### TASKS FOR THIS EXERCISE
1. Reproduce word for word the part of the blog post on maternal ambivalence starting with "It starts off" and going on through "to start school.".
2. Carry the blog post on maternal ambivalence further, picking up right after its final sentence.

### GIVEN TEXT
Wednesday 9 November 2011

The missing maternal link

I was reading an article in the Sydney Morning Herald today about maternal ambivalence, and what causes a mother to spurn her own child.  But it is actually about a lot more than that.

It starts off talking about a movie coming out where the mother is examining the relationship between her and her 15 year old son after he's gone and slaughtered his school mates.  How it was difficult to connect with him as a child, and whether that led to his sociopathic behaviour.  Then it talks about how difficult it must be for parents who don't immediately love their child and how difficult it can be to talk about it because of reactions like "You must be a bad mother, what's wrong with you" as you, the new mother don't perform like the stereotypical happy-I'm-so-thrilled mother that you're supposed to be.

This quote from the article is an example:
Edwina, 40, remembers the horror on a colleague's face when she joked that she would probably be "cheering at the gate" when it came time for her two children to start school.


"This woman told me, 'Well, that's disgusting. Those children should be everything to you,' " Edwina recalls. "She just looked at me and walked away."

(Stored records)
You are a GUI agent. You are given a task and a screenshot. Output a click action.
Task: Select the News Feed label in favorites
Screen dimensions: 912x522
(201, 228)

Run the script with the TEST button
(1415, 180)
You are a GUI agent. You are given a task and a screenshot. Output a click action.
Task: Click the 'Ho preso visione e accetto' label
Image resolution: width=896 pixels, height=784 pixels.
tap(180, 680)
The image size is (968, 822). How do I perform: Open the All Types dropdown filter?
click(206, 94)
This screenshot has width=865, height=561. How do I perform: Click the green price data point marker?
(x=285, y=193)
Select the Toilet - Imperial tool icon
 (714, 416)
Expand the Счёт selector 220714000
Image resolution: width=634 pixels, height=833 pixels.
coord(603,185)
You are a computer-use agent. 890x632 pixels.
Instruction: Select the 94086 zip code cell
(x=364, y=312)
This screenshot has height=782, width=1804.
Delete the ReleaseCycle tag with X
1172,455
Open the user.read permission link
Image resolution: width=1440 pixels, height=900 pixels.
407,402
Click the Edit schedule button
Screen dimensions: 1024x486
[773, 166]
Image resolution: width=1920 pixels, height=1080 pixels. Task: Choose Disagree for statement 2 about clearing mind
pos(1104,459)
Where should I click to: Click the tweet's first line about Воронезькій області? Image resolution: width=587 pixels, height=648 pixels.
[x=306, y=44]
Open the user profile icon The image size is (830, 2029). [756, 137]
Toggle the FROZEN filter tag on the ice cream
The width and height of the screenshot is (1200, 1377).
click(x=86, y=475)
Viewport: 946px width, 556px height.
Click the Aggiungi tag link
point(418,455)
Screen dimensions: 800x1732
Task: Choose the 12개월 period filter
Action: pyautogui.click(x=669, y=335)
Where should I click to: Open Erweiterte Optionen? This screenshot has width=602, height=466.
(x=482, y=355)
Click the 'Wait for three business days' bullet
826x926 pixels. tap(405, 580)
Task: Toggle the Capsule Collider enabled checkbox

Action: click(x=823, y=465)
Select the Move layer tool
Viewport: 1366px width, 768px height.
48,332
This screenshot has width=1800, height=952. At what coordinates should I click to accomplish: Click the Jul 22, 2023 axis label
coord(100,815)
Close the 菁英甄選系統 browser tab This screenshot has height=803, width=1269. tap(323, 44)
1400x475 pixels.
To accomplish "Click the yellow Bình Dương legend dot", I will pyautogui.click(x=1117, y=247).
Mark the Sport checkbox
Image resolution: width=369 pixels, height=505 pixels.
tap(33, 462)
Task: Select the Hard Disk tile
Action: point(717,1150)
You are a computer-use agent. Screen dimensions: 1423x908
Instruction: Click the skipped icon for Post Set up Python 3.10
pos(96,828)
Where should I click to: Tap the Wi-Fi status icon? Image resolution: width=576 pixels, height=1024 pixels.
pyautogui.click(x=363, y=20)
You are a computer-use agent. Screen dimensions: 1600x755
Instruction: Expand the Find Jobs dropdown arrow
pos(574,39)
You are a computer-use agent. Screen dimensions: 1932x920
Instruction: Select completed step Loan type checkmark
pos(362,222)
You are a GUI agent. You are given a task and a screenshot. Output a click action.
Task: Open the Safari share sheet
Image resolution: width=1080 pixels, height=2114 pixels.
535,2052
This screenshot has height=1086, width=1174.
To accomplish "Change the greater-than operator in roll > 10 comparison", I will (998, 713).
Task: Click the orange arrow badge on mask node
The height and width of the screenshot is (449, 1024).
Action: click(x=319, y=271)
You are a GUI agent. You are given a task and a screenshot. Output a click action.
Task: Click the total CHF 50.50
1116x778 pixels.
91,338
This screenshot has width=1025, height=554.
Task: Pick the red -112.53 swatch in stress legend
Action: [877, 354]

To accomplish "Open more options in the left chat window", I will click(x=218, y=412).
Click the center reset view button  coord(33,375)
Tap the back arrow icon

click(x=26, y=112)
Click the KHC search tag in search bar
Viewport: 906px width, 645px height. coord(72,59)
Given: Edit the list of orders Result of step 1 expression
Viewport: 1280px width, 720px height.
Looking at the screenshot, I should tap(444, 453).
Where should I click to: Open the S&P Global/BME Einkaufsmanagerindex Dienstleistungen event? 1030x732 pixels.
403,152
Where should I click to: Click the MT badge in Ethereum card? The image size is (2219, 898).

### RESPONSES TO THE TASKS
1.
It starts off talking about a movie coming out where the mother is examining the relationship between her and her 15 year old son after he's gone and slaughtered his school mates.  How it was difficult to connect with him as a child, and whether that led to his sociopathic behaviour.  Then it talks about how difficult it must be for parents who don't immediately love their child and how difficult it can be to talk about it because of reactions like "You must be a bad mother, what's wrong with you" as you, the new mother don't perform like the stereotypical happy-I'm-so-thrilled mother that you're supposed to be.

This quote from the article is an example:
Edwina, 40, remembers the horror on a colleague's face when she joked that she would probably be "cheering at the gate" when it came time for her two children to start school.

2.
I don't think I had baby blues or post natal depression, but I know that new mother life was not all about roses and cherubs.  I think most people accept that now.  But though complaining about the lack of sleep and constant work that a new baby generates is ok, it is the depression symptoms that people don't tolerate.  People who resent their child taking away their free time.  People who get angry and want to hurt their baby for crying and you don't know why.  People who secretly wish to kill their baby - people think OMG horror what a bad parent, but post natal depression is a real problem, and these parents need support because I'm sure inside they think "What is wrong with me, why can't I love my baby like I'm supposed to?" and feelings of guilt and self loathing perpetuate the depression.  Those people need support, reassurance, counselling and perhaps medication - not "You should be happy to be lucky to have such a sweet baby, shame on you."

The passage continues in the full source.